• _ASSIGNMENT_:
Could you set down the lines from the first line of the entries below through the line with "You are a computer-use agent.", exactly and with no pictures?
***** PROVIDED MATERIAL
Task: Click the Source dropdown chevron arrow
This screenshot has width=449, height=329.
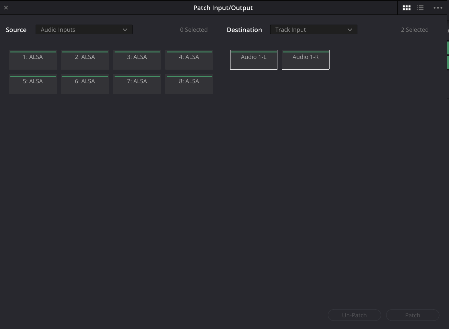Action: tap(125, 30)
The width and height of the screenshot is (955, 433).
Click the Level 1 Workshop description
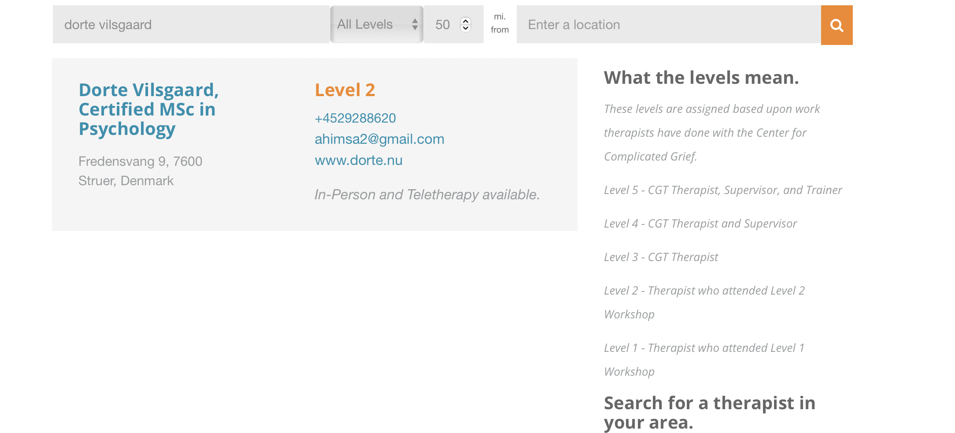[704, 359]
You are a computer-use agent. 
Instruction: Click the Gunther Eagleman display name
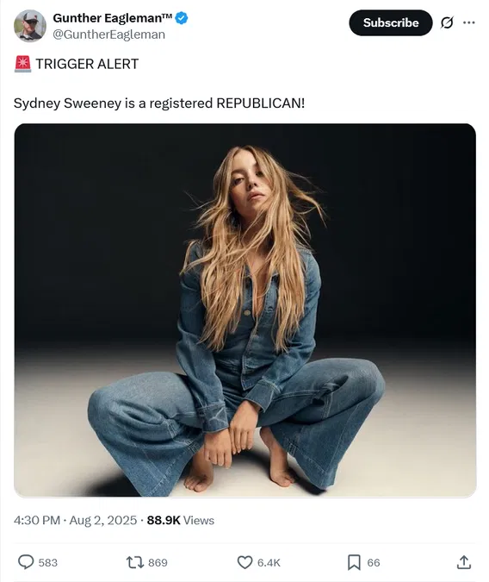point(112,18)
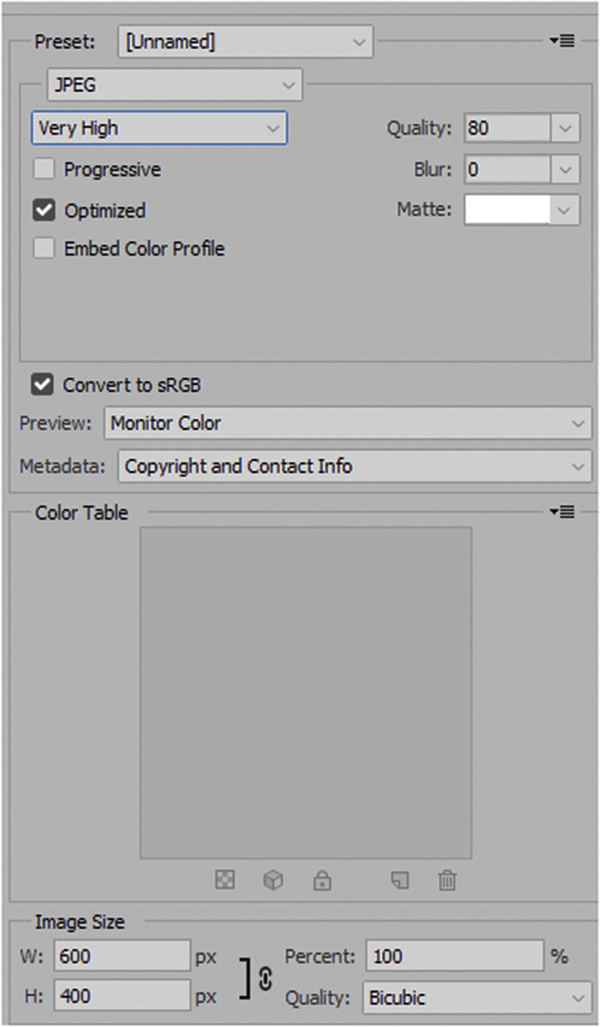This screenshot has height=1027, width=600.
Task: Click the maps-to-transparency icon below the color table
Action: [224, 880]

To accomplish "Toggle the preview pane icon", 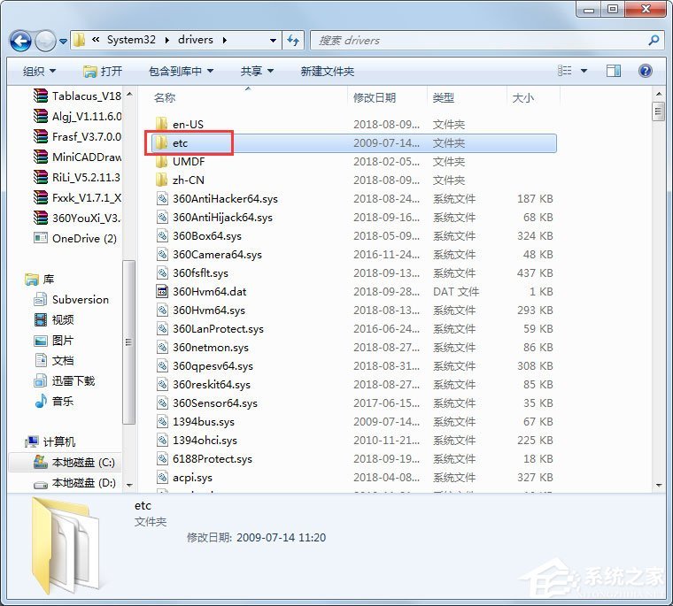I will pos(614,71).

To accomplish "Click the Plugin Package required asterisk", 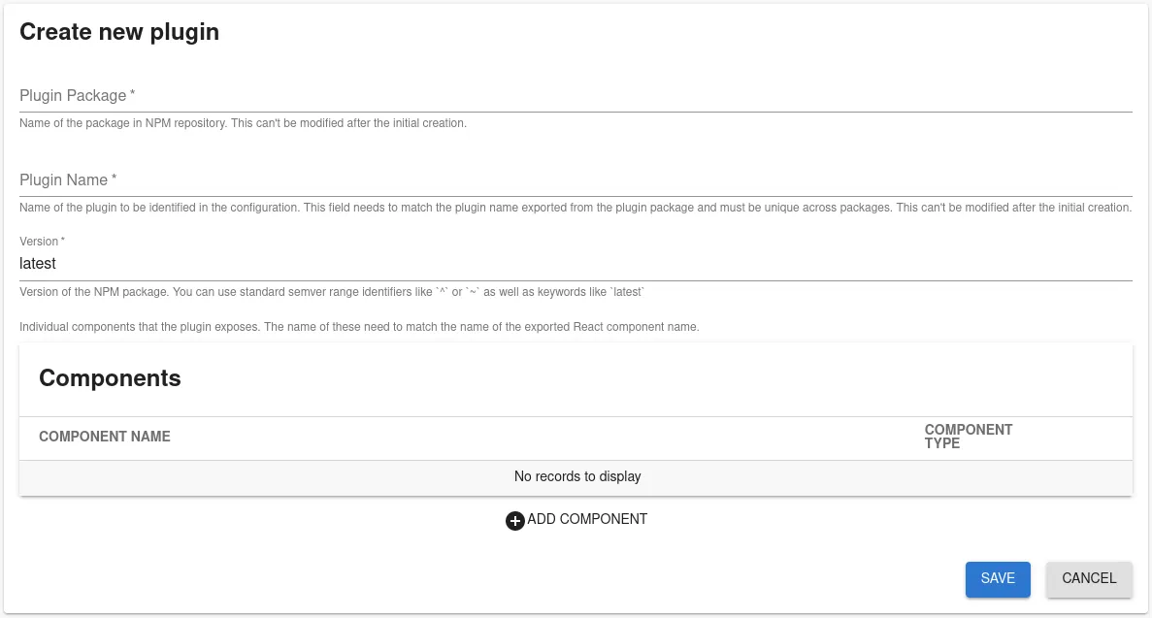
**********
• _WRITTEN RESPONSE_:
Task: Click the Source dropdown chevron arrow
This screenshot has width=449, height=329.
Action: tap(125, 30)
The width and height of the screenshot is (955, 433).
Click the Level 1 Workshop description
[704, 359]
You are a computer-use agent. 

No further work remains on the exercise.